Le tribunal qui est appelé à sanctionner cette infraction peut ordonner la confiscation des avantages obtenus à l’aide de l’infraction.

C’est ainsi que le tribunal correctionnel peut condamner à la confiscation des loyers perçus de la location d’unités de logement non reconnues par un permis d’urbanisme.

C’est une peine redoutable lorsque le contrevenant a financé les travaux de division et entendait rembourser au moyen des loyers.

La question qui se pose souvent est la manière de fixer l’avantage patrimonial tiré de l’infraction.

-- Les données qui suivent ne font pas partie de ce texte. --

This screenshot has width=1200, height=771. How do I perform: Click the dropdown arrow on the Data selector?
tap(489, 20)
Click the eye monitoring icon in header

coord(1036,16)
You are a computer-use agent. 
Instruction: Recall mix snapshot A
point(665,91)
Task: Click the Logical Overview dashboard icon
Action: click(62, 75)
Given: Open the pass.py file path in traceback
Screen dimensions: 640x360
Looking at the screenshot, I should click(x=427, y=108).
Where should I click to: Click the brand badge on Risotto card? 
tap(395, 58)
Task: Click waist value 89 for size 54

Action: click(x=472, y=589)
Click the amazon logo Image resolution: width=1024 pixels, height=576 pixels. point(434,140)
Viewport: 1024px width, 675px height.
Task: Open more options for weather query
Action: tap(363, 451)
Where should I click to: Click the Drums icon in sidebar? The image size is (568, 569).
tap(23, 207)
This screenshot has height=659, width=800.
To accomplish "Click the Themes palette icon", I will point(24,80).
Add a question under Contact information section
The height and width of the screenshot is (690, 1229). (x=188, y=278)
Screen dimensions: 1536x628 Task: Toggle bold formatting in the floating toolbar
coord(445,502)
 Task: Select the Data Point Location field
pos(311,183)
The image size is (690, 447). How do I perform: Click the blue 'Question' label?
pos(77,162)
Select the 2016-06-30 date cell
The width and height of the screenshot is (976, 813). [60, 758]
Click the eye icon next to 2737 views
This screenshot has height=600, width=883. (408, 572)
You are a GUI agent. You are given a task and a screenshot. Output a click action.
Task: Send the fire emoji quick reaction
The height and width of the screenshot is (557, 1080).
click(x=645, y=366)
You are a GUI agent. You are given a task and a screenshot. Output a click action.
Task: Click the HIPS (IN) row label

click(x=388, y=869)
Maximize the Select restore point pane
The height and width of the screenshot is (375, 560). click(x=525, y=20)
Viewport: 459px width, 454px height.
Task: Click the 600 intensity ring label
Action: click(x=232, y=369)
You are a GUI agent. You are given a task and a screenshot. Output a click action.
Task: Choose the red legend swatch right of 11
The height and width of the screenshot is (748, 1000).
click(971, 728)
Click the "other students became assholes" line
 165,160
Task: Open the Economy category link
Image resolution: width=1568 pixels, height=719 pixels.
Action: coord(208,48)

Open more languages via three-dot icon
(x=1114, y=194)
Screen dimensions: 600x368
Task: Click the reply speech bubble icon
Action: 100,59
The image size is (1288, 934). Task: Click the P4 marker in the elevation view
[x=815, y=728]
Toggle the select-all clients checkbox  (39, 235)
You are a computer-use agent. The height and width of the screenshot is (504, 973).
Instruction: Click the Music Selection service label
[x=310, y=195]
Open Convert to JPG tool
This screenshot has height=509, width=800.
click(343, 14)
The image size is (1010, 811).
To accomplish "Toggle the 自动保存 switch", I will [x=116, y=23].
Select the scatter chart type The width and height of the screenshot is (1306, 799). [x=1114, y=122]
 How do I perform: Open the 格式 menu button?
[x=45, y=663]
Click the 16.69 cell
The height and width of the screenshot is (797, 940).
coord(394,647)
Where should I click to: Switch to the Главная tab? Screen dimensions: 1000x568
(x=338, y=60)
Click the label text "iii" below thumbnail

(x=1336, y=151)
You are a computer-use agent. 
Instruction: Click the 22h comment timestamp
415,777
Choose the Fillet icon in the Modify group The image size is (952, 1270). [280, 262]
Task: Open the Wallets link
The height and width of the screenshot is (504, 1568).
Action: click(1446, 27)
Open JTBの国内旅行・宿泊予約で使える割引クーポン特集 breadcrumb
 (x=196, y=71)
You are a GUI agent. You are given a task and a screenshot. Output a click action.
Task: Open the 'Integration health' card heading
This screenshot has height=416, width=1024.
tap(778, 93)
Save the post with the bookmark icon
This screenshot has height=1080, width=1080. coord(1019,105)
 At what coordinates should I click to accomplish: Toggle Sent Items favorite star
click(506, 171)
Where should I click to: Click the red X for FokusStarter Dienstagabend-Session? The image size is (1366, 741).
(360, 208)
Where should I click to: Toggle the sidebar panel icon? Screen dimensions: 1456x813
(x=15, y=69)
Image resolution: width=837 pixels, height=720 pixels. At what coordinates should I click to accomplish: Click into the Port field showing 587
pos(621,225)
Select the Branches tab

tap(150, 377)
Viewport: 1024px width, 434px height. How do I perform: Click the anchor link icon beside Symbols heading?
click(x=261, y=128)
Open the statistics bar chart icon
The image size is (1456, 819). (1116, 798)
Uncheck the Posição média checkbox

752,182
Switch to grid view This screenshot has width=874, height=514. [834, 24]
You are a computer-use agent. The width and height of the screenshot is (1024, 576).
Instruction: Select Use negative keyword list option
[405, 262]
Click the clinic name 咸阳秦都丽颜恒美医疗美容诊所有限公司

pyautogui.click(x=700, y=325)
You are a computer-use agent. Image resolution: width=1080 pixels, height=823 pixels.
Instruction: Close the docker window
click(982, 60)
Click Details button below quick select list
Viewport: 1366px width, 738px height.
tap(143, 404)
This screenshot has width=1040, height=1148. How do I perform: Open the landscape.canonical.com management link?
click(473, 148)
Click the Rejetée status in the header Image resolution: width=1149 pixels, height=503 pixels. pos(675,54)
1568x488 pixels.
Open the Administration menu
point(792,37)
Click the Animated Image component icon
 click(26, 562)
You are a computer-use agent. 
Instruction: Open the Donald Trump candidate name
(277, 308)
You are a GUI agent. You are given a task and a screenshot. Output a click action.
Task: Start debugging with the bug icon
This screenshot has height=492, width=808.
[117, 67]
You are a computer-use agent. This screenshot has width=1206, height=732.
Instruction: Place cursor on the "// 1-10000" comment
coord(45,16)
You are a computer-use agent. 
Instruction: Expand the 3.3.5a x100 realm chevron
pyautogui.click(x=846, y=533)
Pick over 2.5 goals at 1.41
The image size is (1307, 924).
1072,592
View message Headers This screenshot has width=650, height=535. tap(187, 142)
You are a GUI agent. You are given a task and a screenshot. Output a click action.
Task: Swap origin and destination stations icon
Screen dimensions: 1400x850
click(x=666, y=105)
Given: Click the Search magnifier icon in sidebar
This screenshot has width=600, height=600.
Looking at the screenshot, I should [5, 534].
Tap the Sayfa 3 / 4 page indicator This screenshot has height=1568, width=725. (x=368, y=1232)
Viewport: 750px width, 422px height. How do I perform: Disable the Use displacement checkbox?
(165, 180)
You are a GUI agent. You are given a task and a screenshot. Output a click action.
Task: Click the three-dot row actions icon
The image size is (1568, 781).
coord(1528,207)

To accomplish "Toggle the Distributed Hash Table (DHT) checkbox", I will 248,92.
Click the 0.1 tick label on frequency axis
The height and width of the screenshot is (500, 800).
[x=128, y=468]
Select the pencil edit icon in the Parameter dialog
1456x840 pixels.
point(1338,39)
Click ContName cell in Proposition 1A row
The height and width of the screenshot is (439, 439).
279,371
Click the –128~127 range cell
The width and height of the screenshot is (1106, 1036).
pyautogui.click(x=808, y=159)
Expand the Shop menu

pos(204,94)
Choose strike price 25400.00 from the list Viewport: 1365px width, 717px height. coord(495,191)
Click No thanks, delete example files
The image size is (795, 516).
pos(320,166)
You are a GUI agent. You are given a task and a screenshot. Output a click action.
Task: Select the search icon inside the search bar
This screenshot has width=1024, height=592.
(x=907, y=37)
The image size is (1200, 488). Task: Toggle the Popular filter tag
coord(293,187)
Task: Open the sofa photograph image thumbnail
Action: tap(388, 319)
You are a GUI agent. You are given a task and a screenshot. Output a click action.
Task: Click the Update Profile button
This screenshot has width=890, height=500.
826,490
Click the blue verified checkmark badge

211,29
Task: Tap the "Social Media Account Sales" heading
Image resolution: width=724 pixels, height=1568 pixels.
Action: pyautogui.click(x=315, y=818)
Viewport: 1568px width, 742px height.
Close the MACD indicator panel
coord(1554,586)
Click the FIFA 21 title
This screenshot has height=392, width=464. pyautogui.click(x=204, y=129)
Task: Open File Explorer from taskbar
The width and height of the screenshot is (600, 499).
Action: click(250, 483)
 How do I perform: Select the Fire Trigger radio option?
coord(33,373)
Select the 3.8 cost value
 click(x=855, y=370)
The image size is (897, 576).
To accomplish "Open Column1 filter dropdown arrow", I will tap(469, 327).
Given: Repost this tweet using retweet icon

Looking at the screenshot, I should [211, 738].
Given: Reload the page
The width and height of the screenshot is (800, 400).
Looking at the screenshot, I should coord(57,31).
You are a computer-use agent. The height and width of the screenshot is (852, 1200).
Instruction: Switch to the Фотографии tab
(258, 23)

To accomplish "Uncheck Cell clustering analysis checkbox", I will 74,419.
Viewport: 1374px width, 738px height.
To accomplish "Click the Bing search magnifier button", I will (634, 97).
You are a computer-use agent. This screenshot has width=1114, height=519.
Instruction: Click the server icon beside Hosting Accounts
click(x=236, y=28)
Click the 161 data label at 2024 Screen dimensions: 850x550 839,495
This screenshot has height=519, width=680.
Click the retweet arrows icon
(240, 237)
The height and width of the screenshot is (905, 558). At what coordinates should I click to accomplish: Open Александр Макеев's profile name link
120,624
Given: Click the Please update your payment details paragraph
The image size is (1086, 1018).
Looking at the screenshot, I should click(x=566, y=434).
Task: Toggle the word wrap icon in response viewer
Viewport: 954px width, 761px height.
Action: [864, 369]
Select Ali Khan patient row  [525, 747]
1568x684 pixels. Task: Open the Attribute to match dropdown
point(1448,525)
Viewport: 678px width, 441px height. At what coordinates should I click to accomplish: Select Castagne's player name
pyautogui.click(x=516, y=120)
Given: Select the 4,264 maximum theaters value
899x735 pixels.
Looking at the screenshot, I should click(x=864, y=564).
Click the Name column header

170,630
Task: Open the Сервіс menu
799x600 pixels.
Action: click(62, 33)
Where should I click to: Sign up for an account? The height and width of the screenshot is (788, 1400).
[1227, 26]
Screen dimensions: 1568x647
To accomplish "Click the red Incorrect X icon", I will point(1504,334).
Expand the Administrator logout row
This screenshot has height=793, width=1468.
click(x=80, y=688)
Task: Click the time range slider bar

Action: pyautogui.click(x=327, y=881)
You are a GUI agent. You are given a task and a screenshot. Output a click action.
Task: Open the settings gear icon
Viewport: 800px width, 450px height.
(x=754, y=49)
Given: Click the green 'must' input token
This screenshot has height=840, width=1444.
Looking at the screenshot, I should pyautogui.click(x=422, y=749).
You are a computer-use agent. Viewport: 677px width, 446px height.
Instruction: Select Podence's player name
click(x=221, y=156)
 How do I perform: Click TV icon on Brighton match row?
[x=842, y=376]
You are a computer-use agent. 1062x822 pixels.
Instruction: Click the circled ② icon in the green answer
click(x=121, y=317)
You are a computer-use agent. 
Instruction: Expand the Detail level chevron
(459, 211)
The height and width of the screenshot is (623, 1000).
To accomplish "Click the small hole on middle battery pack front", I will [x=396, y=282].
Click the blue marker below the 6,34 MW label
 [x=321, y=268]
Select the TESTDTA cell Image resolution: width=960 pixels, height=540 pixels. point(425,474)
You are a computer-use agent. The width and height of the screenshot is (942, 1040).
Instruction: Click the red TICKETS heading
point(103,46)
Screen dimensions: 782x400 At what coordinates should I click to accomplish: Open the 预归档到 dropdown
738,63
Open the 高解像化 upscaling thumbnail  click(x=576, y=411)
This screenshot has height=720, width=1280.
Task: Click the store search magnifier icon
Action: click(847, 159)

Un arrêt de la Cour de cassation du 15 décembre 2021 (rôle n° P.21.0976.F, www.juportal.be)  répond à cette question.

D’après le moyen, pour calculer l’avantage patrimonial tiré de l’infraction, il fallait, non pas additionner les loyers obtenus grâce aux unités de logement aménagées sans permis, mais comparer les montants obtenus par les demandeurs avec les gains qu’ils auraient réalisés de toute manière en louant l’immeuble conformément à sa destination initiale d’immeuble de rapport.

La Cour répond sobrement :

« Le juge répressif décide souverainement en fait qu’un avantage patrimonial sur lequel porte la confiscation spéciale a été tiré directement d’une infraction. La Cour vérifie si, sur la base de cette appréciation souveraine, le juge n’a pas méconnu la notion légale d’avantage patrimonial.

Les juges d’appel ont pu considérer que le profit licite rapporté, au cours d’une période déterminée, par un immeuble divisé légalement en six appartements équivaut au total des loyers perçus durant cette période pour les six unités. Partant, ils ont pu identifier l’actif illicite aux loyers obtenus grâce aux logements surnuméraires illégalement aménagés dans le même immeuble. »

Cette manière de voir me semble peu réaliste et inexactement sévère. Un avantage patrimonial n’est jamais un revenu brut.